Almost all LFP batteries and the underlying materials come from China. Therefore, using LFP batteries would have risked disqualifying the truck from tax credit eligibility killing its affordability.
In other words, even though LFP would have made Slate’s truck cheaper, America’s lack of LFP production forced Slate to use a more expensive NMC battery instead.
America’s Battery Manufacturing Problem
Slate’s situation highlights a much bigger issue facing the entire American EV industry:
The U.S. battery manufacturing sector simply isn’t ready to meet the needs of a mass-market EV future.
The U.S. barely manufactures any LFP batteries today. We have written about this extensively, but most American battery plants, from Tesla’s Gigafactory with Panasonic, to GM and LG’s Ultium Cells joint venture, to SK On’s facilities supplying Ford, focus primarily on NMC or NCMA (nickel-cobalt-manganese-aluminum) chemistries. These technologies were the best option a decade ago, offering high energy density for long-range EVs.
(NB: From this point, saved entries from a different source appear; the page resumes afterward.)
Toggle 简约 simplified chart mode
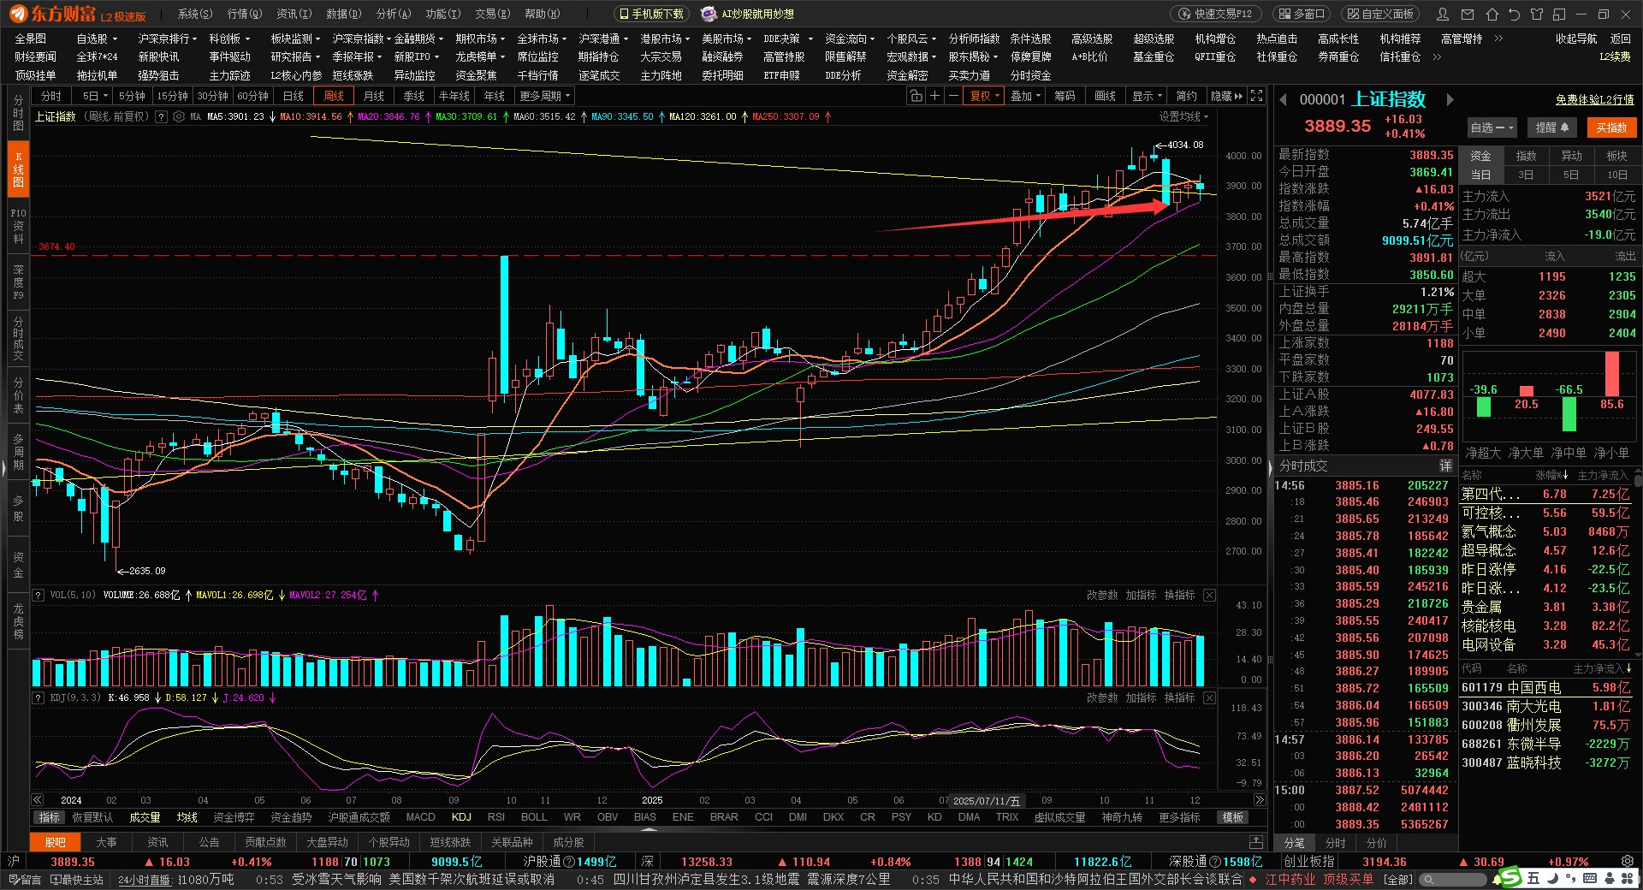Image resolution: width=1643 pixels, height=890 pixels. click(1186, 97)
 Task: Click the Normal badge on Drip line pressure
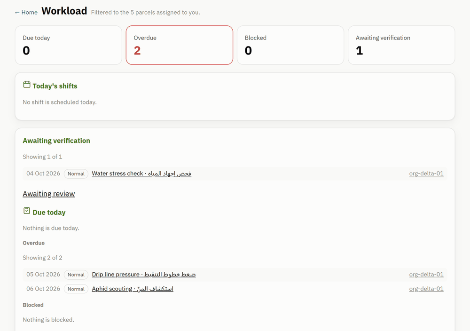click(76, 274)
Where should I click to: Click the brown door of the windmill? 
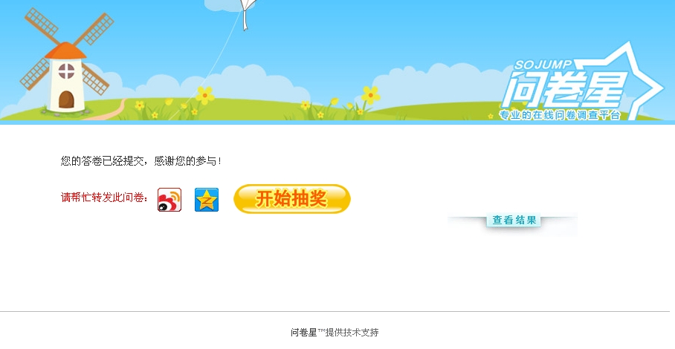[x=66, y=100]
But the industry has evolved. Globally, manufacturers are increasingly shifting toward LFP because of the many reasons we’ve listed above. The big problem though is that China controls MOST of the LFP supply chain.
Here is an excerpt from the IEA –
Battery production in China is more integrated than in the United States or Europe, given China’s leading role in upstream stages of the supply chain. China represents nearly 90% of global installed cathode active material manufacturing capacity and over 97% of anode active material manufacturing capacity today. The only countries with significant shares of cathode active material manufacturing capacity outside of China today are Korea (9%) and Japan (3%). Different supply chains are, however, required for different chemistries.
China is home to almost 100% of the LFP production capacity and more than three-quarters of the installed lithium nickel manganese cobalt oxide (NMC) and other nickel-based chemistries production capacity, compared to 20% in Korea. LFP is the most prevalent chemistry in the Chinese electric car market, while NMC batteries are more common in the European and American electric car markets.
Some efforts are underway to catch up. Ford announced a licensing deal with CATL to build an LFP plant in Michigan. Our Next Energy (ONE), a U.S.-based startup, is trying to bring LFP and even more advanced chemistries to domestic production. But large-scale output is still years away.
Even retooling an existing factory to produce LFPs instead of NMCs is going to require hundreds of millions in incremental investment and the formation of new supply chains.
Until that happens, American EV makers who want to stay compliant with IRA tax rules are stuck using older, more expensive chemistries like NMC.
If there’s any lesson here, it’s that fixing EV affordability isn’t just about scaling car production. It’s about having access to batteries that are cheap, safe and accessible domestically.